RECORDS SUPPLIED:
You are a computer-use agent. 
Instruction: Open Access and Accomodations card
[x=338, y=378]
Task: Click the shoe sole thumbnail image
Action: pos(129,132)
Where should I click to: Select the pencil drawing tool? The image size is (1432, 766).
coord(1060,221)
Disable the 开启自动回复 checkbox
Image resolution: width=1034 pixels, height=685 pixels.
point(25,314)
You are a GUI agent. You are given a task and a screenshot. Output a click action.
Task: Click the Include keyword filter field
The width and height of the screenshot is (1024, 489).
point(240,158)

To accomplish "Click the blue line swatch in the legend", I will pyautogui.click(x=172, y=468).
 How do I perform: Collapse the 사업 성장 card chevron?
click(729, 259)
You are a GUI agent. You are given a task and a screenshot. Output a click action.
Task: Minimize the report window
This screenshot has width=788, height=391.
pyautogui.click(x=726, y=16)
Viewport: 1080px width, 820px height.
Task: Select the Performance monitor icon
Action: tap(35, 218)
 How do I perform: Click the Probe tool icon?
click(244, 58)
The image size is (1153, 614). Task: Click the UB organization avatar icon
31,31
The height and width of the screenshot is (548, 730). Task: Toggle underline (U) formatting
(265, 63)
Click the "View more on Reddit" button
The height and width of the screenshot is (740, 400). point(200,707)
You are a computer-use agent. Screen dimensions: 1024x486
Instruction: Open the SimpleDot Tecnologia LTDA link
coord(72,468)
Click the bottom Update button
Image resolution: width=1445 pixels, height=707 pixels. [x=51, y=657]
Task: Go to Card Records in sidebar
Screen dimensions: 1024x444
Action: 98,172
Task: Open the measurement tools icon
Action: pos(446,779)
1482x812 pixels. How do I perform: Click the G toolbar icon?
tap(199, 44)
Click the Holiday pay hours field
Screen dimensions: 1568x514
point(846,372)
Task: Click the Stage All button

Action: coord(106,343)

WHAT YOU ARE ASKED TO DO: Each line, starting with the one that holds "Screen dimensions: 1568x514" and ending with the last line of the listing, is to be restated exactly.

OUTPUT:
Screen dimensions: 1568x514
point(846,372)
Task: Click the Stage All button

Action: coord(106,343)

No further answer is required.